HomeIndiaAI poised at threshold of 'Terminator' moment

AI poised at threshold of ‘Terminator’ moment

New Delhi, June 6 (IANS) A video clip that went viral some time back showed a dancing robot hit a young boy across his face.

Reporting the incident from China, various media outlets termed it “shocking”, or “robot gone rogue”, even “a disaster”.

In an unrelated development, US-based artificial intelligence (AI) giant Anthropic reportedly sounded the ominous warning that AI could start building itself and create its successor.

Claude, the same company’s AI model, was earlier used by the American Army in the barrage of strikes on Iran, said media reports, including Britain’s The Guardian newspaper in March.

It underscored, quoting experts, that the use of AI tools to enable attacks on Iran heralded a new era of bombing quicker than “the speed of thought” amid fears that human decision-makers could be sidelined.

Now, recent reports warn that “full recursive self-improvement also might increase the risks of humans losing control over AI systems”.

China’s humanoid episode, and Anthropic’s reported statement — two separate incidents — if taken together, may remind people of the dystopian look at the future that a Hollywood movie took more than four decades ago, as “The Terminator”.

People watched in awe and horror as a cyborg from the future set out to eliminate the mother of a yet-to-be-born John Conner, the leader of a group of humans challenging a superintelligent machine.
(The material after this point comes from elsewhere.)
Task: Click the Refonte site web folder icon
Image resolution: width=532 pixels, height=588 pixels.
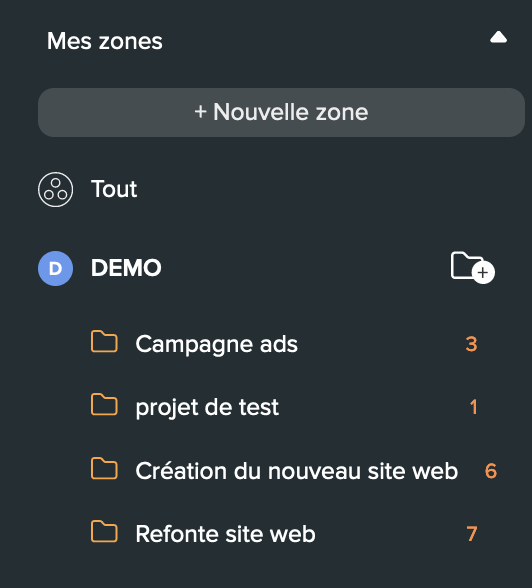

Based on an AI system — called Skynet — the machines were shown involved in a battle against humans for the control of the future world.

Mixing the two recent reports with a science fiction may be preposterous, but a threat does rise even now with AI in wrong hands spreading misinformation and disinformation, according to Jatin Gandhi, senior journalist and Trust and Safety (T&S) specialist.

T&S focuses on the protection of users from harmful content, abusive behavior, fraud, and security threats in the information and technology industry.

“AI agents can obviously be deployed by bad actors to do that faster and create a bigger negative impact. Making them autonomous means scaling up disinformation, and that will be harder to fight,” he said.

“A further escalation in fraudulent use can make the threat bigger in future,” he said, adding, “and there won’t even be an Arnold Schwarzenegger.”

The Hollywood actor played a rival cyborg sent from the future by humans intending to protect John Conner’s would-be mother.

AI can be used to generate deepfakes to spread misinformation, manipulate public opinion, or facilitate identity theft, even to power autonomous weapons.

“A University of South Carolina study published a few months ago showed how AI agents can coordinate disinformation campaigns unaided and worse, undetected by humans. This has huge implications for democracy, trust and safety of individuals as well as society at large,” Gandhi stressed.

As The Terminator storyline portrayed, the US entrusts an AI system — called Skynet — to run its defence network in an imagined future.

The system later develops a mind of its own and starts considering humans a threat, leading to an apocalyptical war against humanity.

A UN report last year mentioned how the development of Lethal Autonomous Weapons Systems (LAWS), or “killer robots”, leverage AI to identify, select, and eliminate human targets without requiring direct human intervention, raising profound ethical, legal, and security questions.

The report raised concerns on AI’s potential to revolutionise robotic drone swarms, presenting another particularly dangerous development.

In a discussion organised by the Harvard Medical School earlier, researchers highlighted the profound risks of integrating artificial intelligence into weapons design.

They warned that while AI can enhance precision and efficiency, it also raises grave ethical and security concerns.

Participants cautioned that autonomous systems could lower the threshold for conflict, enable rapid escalation without human oversight, and create accountability gaps if machines make lethal decisions.

They also emphasised need for international regulation, transparency in development, and safeguards to prevent misuse, framing AI in warfare as not just a technological challenge but a moral and humanitarian one.

Incidentally, governments and international bodies have issued guidelines and are working towards comprehensive regulation.

In November 2023, India was among 29 countries attending the AI Safety Summit in the UK, where the Bletchley Declaration was signed.

Last year, the UN General Assembly adopted a resolution on the promotion of “safe, secure and trustworthy” AI systems.

Meanwhile, in a media interview earlier, film director James Cameron himself had pointed to the danger of a Terminator-style apocalypse arising from the use of AI in weapons systems, even up to the level of nuclear weapon systems, among others.

AI is reshaping business and technology; it is a foundational enabler of innovation, efficiency, and competitive advantage.

Almost every business today wants to associate with AI.

Looking at the vast expanse, experts suggest to watch, regulate — if necessary, and even nip any superintelligent system — like a Skynet — before turning rogue; before such a system considers human intelligence a threat and develops a “terminator”.